WORK ORDER
The required result is an exact copy of the lines from the one containing "Where should I click to: Click the $186.77" to the last line of the records, both ends included, without pictures.

DATA TO USE Start Marker

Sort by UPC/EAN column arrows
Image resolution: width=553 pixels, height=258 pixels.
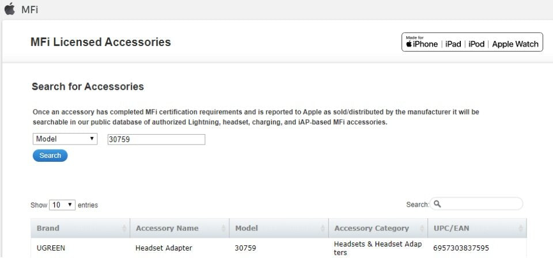(x=521, y=229)
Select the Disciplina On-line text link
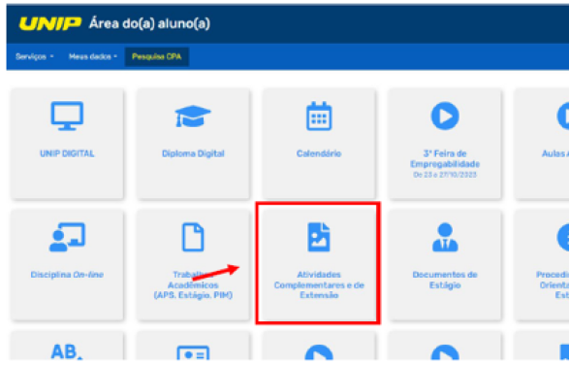This screenshot has width=569, height=366. (x=67, y=275)
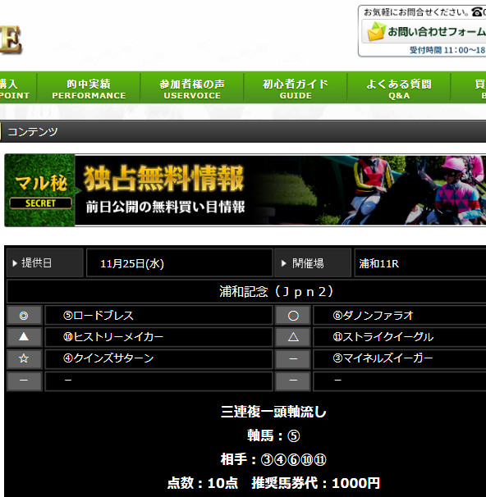Click the solid triangle ▲ mark icon

point(24,336)
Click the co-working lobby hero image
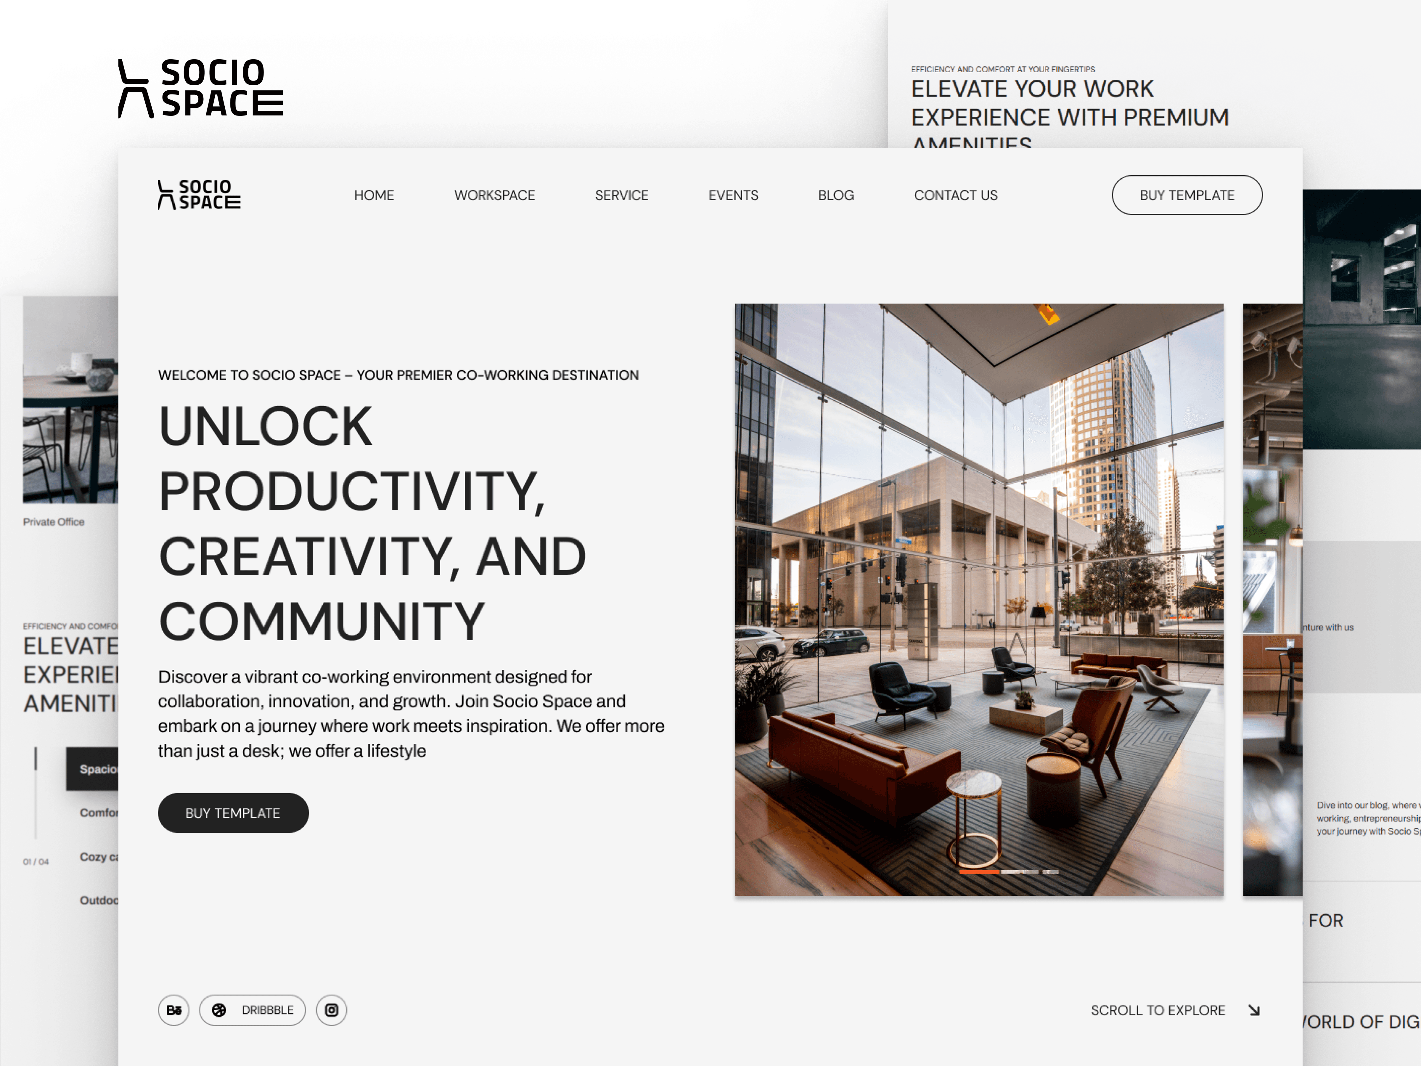This screenshot has height=1066, width=1421. [x=979, y=599]
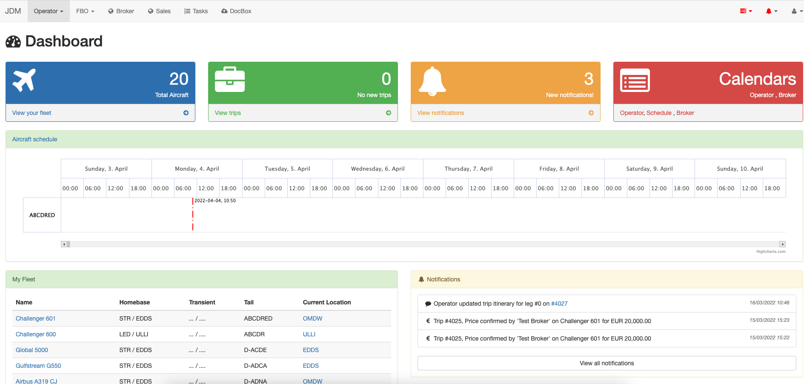Click arrow icon beside View your fleet
The image size is (804, 384).
click(x=186, y=113)
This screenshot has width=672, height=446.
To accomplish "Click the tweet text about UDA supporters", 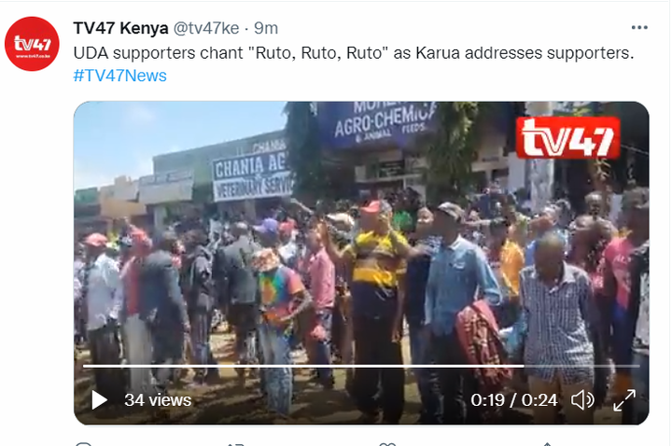I will click(354, 53).

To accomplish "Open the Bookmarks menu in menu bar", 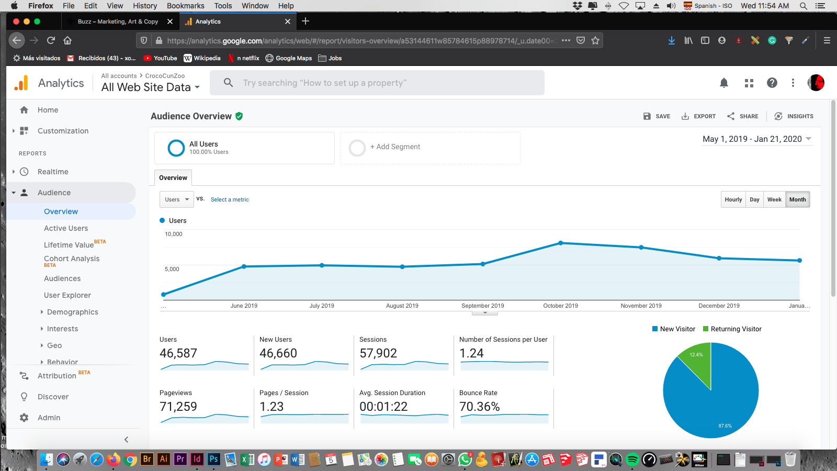I will 185,6.
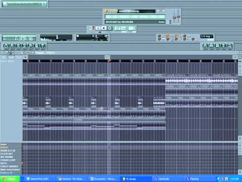Click the Stop button in transport
This screenshot has height=182, width=242.
click(x=104, y=28)
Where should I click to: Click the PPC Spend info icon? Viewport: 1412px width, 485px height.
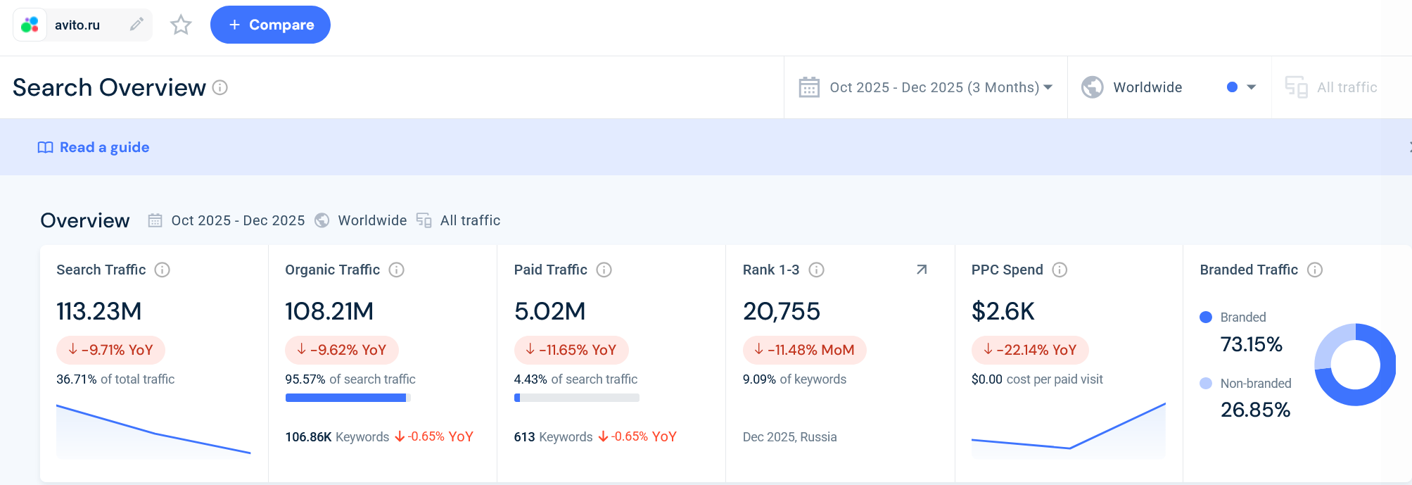(x=1060, y=270)
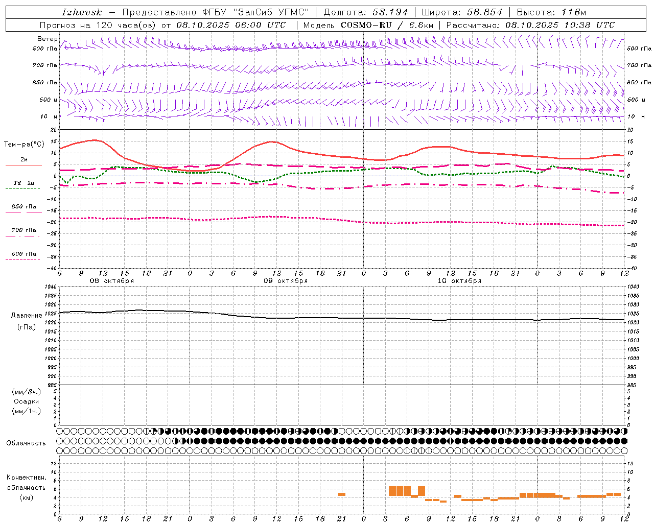Select the 700 гПа temperature legend entry
654x523 pixels.
point(24,230)
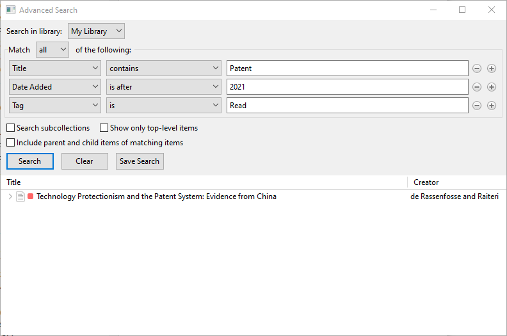Click the Clear button
Viewport: 507px width, 336px height.
click(85, 161)
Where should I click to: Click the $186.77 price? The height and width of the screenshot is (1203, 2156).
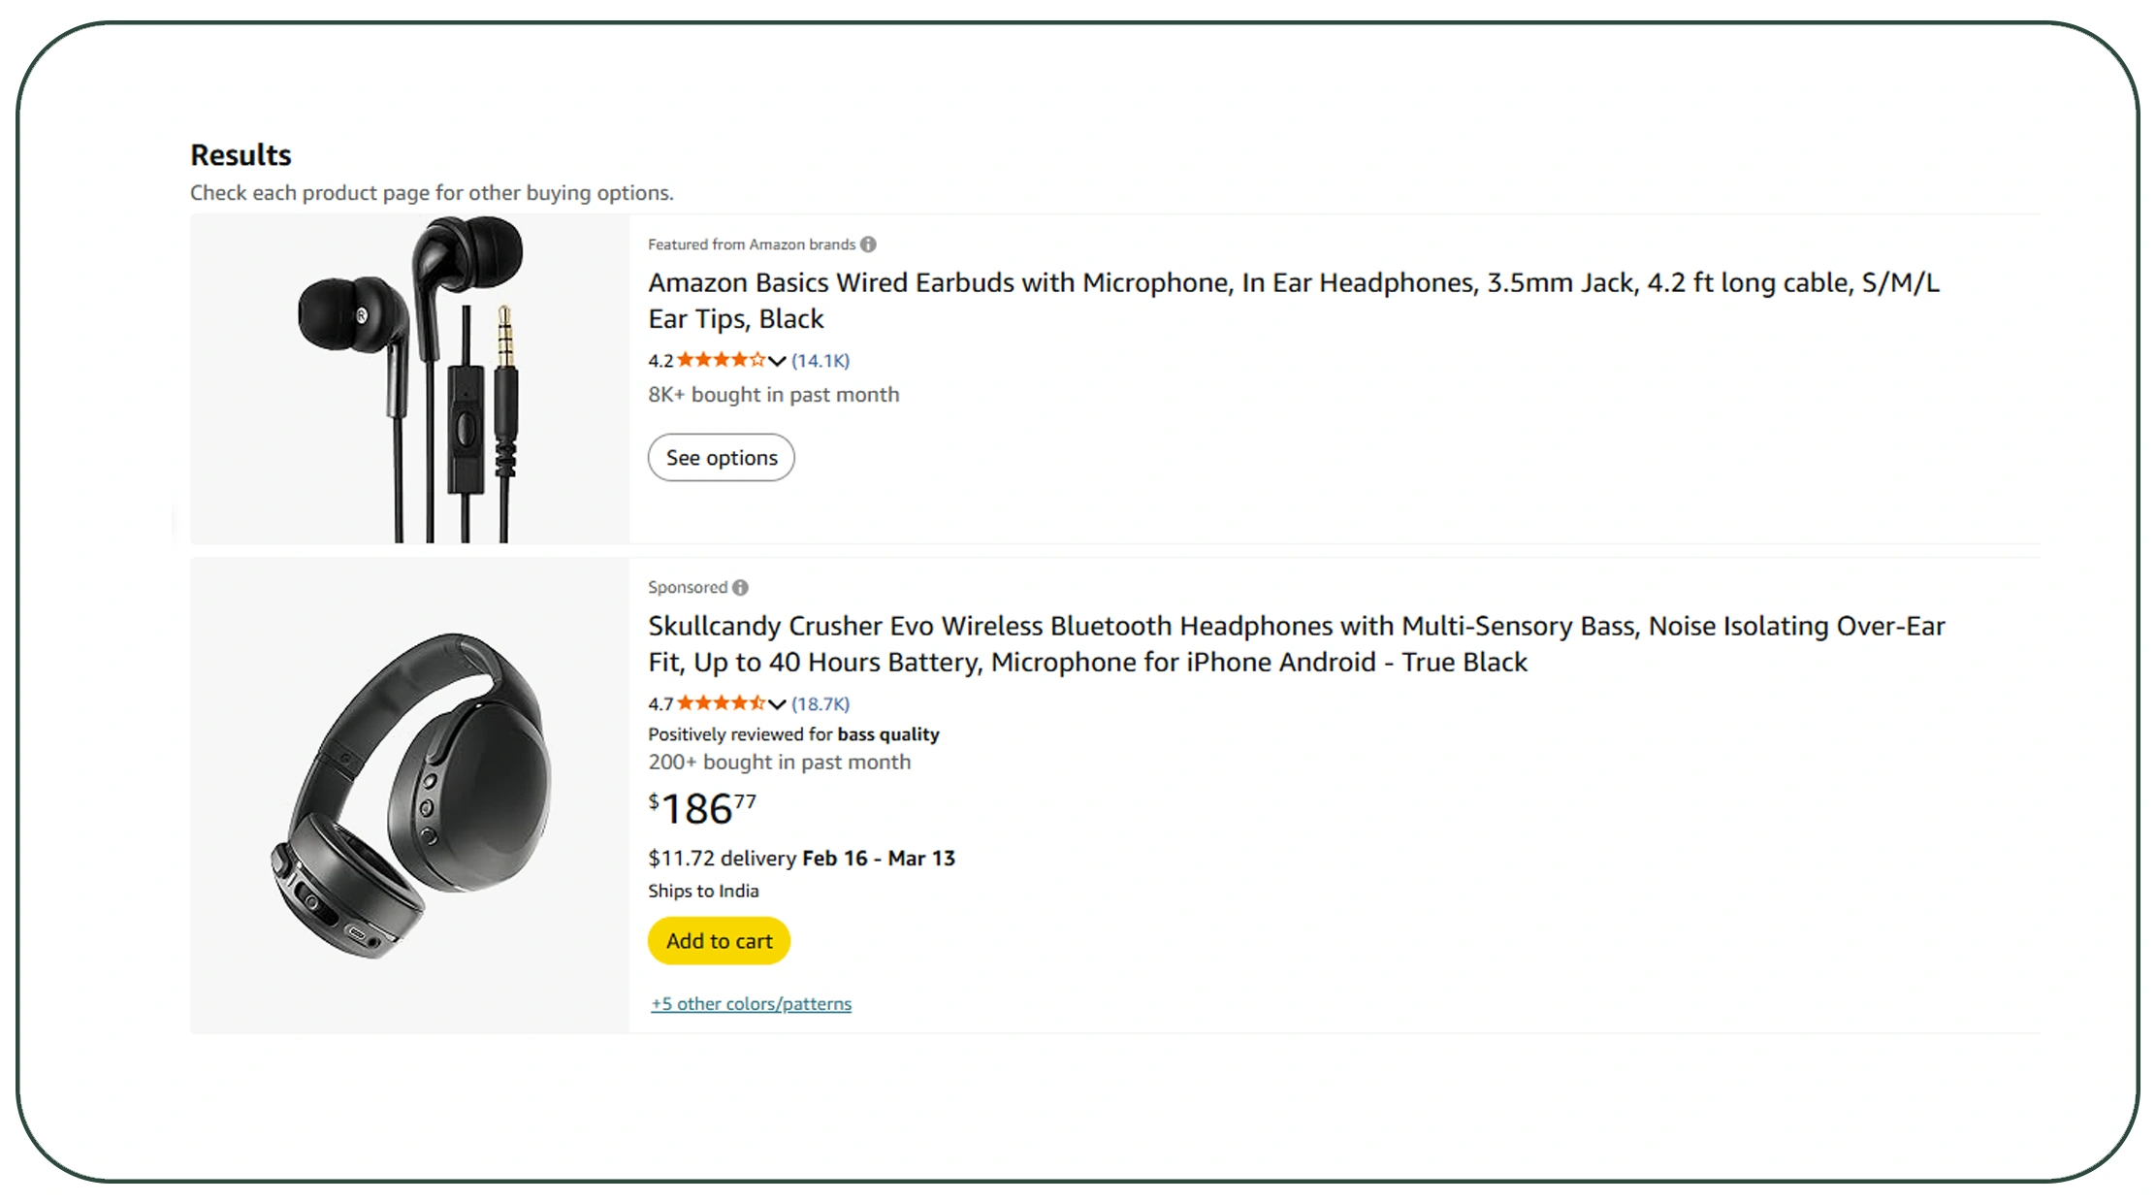(702, 808)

DATA TO USE End Marker

WRITTEN RESPONSE
Where should I click to: Click the $186.77 price? The height and width of the screenshot is (1203, 2156).
(702, 808)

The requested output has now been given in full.